Jogadores com potencial/projecção – Grupo Talento
No clube temos sinalizados cerca de 20 jogadores que consideramos ter maior talento/potencial/projecção (Grupo Talento). São jogadores que, a partir de uma avaliação detalhada das suas capacidades técnicas, tácticas e físicas por parte do Coordenador de Cantera e do Coordenador de Preparação Física, são seleccionados para seguir um plano de trabalho individualizado e especifico para prepará-los para a exigência de jogar a nível profissional no futuro. Há atletas que têm sessões extra de técnica individual; outros têm sessões extra de trabalho de ginásio ou preparação física no pavilhão; outros têm treinos extra com a equipa do escalão acima. Em suma, cada um de estes 20 jogadores (o mais novo tem 12 anos e o mais velho tem 20) tem um horário individual de trabalho ajustado às suas necessidades em cada momento da temporada. Muitos deles são de fora da região de Múrcia e vivem numa residência do clube com três tutores. Para a temporada 2018/2019 vamos incluir também um controlo nutricional individualizado para cada jogador do Grupo Talento e umas pautas gerais para os restantes atletas do clube. É importante referir que em condições ideais gostaríamos de poder dar este tipo de acompanhamento aos mais de 300 atletas UCAM CB mas os recursos são limitados e é impossível fazê-lo.
Em resumo, em que consiste o meu trabalho no clube?
– Definir os conteúdos físicos a trabalhar em cada escalão, em cada uma das quatro categorias do modelo de desenvolvimento a largo prazo. O trabalho é semi-estruturado no sentido em que é dada liberdade ao preparador físico de cada equipa para seleccionar exercícios/conteúdos de um leque previamente determinado;
– Definir os conteúdos físicos e o programa de trabalho para cada atleta do Grupo Talento.

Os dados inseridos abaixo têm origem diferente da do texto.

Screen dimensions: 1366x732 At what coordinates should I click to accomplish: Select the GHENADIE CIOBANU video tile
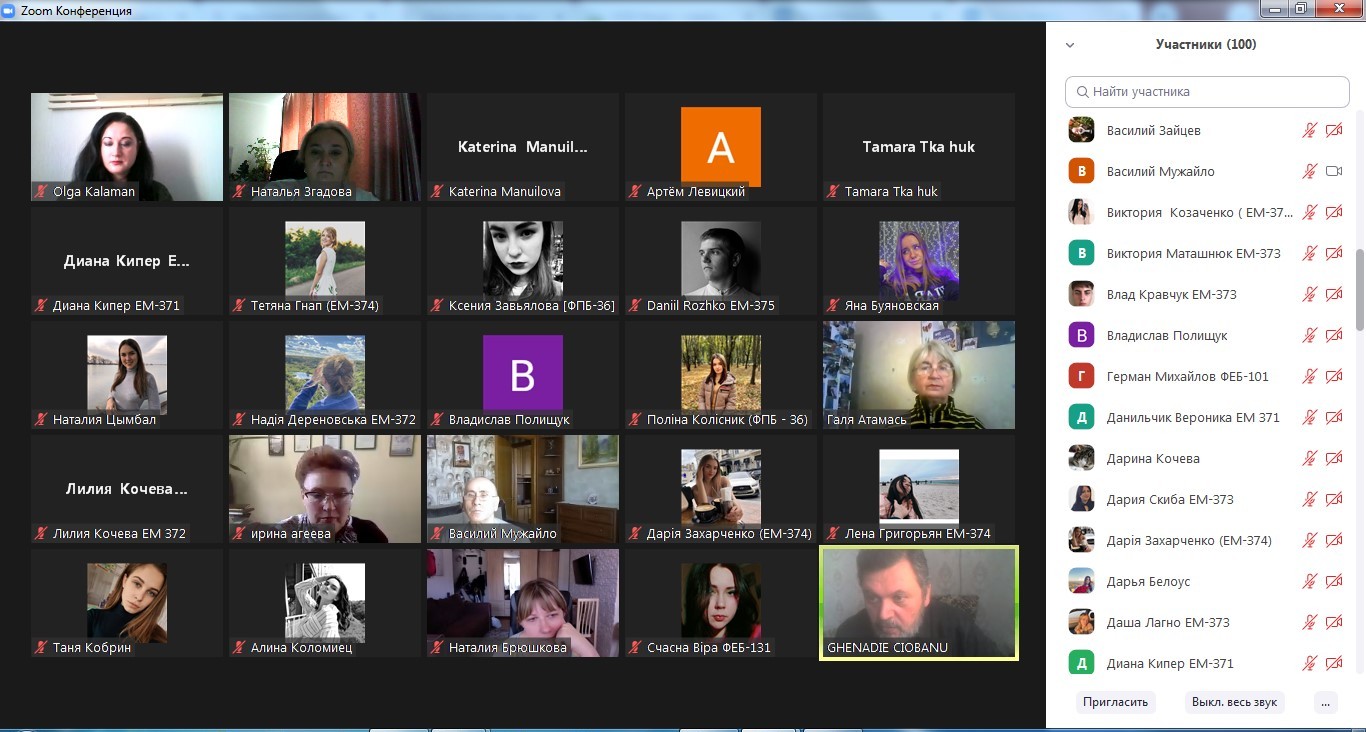(918, 602)

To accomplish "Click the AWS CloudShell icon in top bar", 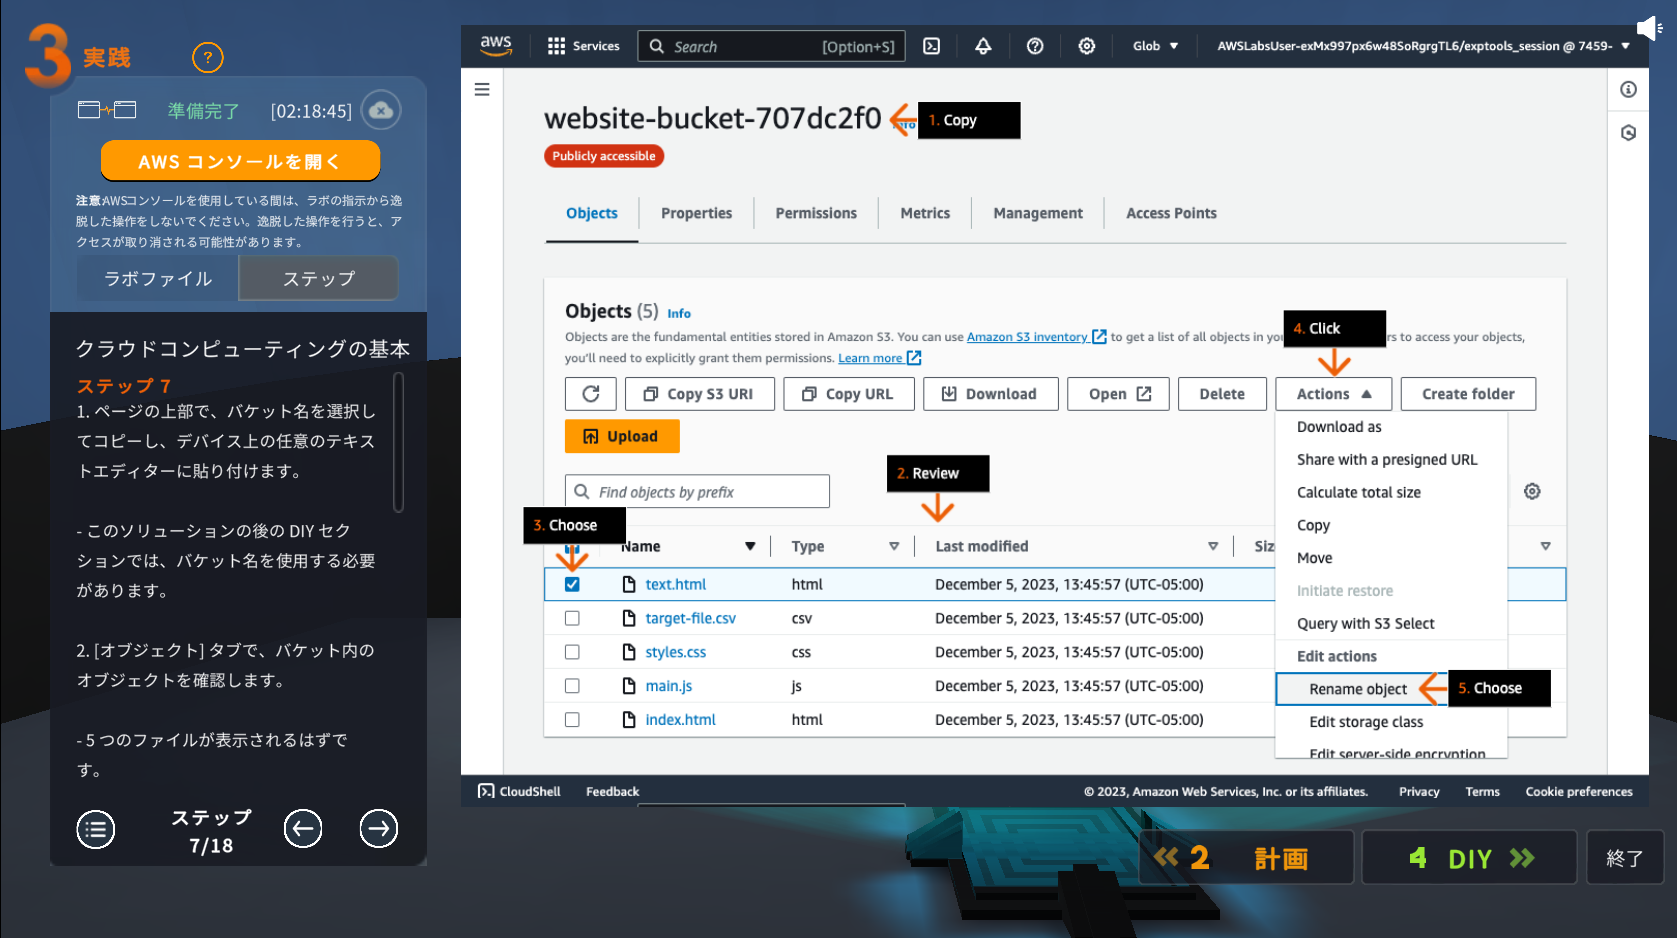I will [931, 46].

– Conduzir sessões individualizadas/grupos reduzidos de preparação física com atletas do Grupo Talento.
– Gerir a carga de trabalho dos atletas do Grupo Talento junto dos preparadores físicos e treinadores dos diferentes escalões onde treinam e jogam (definir que semanas devem descansar mais minutos, que sessões devem realizar, quando devem ou não realizar trabalho físico com a equipa, etc…);
– Preparar, juntamente com os fisioterapeutas do clube, os protocolos de recuperação dos atletas lesionados;
– Organizar/conduzir as sessões de avaliação e controlo de rendimento de toda a cantera;
– Preparar os relatórios colectivos e individuais das provas físicas para o Director de Cantera e para os treinadores cada equipa;
– Comunicar e coordenar com os preparadores físicos da Federación Española de Baloncesto o trabalho a realizar com jogadores internacionais (esta temporada tivemos quatro atletas chamados às selecções).
Formação:
Licenciado em Ciências do Desporto – FMH
Mestrado em Ensino da Educação Física nos Ensinos Básico e Secundário – FMH
Master in High Performance Sports: Strength and Conditioning – UCAM
NSCA Certified Strength and Conditioning Specialist (CSCS,*D)
Experiência profissional actual:
Coordenador de Preparação Física do UCAM Club de Baloncesto.
Preparador Físico de jogadores de basquetebol de diferentes categorias e níveis competitivos (atletas internacionais em escalões de formação, EBA, ACB).